>>
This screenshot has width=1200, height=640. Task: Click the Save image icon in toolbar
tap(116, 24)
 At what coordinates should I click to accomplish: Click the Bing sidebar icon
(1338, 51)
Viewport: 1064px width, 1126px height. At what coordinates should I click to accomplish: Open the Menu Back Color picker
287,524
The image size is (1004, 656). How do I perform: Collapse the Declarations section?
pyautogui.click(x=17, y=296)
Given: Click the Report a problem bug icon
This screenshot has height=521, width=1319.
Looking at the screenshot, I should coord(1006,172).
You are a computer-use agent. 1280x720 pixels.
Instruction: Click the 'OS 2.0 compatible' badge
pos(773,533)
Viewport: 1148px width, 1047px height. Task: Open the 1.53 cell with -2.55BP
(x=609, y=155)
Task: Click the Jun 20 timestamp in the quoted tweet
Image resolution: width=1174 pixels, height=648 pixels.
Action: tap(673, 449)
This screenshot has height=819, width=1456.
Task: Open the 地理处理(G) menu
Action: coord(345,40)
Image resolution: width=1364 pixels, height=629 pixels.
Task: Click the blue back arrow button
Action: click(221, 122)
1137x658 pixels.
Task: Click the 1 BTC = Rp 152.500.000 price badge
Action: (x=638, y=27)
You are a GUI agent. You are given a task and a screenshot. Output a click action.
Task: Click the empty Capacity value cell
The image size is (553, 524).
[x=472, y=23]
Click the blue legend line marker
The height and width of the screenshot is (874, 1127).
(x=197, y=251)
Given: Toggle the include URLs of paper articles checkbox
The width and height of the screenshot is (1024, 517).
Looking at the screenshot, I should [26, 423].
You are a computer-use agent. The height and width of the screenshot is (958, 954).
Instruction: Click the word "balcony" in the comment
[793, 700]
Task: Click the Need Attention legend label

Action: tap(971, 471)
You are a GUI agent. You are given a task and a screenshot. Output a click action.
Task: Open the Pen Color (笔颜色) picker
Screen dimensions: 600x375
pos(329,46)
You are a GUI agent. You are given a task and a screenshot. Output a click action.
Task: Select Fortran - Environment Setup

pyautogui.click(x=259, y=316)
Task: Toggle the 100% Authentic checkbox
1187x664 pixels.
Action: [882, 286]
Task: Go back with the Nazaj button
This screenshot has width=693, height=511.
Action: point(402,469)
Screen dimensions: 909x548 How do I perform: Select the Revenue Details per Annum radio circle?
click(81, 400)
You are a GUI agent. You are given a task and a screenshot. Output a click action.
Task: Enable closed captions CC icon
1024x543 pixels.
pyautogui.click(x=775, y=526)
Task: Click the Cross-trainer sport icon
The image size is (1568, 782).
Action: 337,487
<<
Directions
When a line in the material above includes the word "Toggle", copy that line.

Answer
Given: Toggle the include URLs of paper articles checkbox
Task: Toggle the 100% Authentic checkbox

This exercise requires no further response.